Task details ▸
Below is a listing; copy all of it exactly.

Given records ▸
....

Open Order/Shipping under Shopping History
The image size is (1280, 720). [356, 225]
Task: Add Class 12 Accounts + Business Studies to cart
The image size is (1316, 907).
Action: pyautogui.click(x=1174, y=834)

....

Your response ▸
Open Order/Shipping under Shopping History
The image size is (1280, 720). [356, 225]
Task: Add Class 12 Accounts + Business Studies to cart
The image size is (1316, 907).
Action: pyautogui.click(x=1174, y=834)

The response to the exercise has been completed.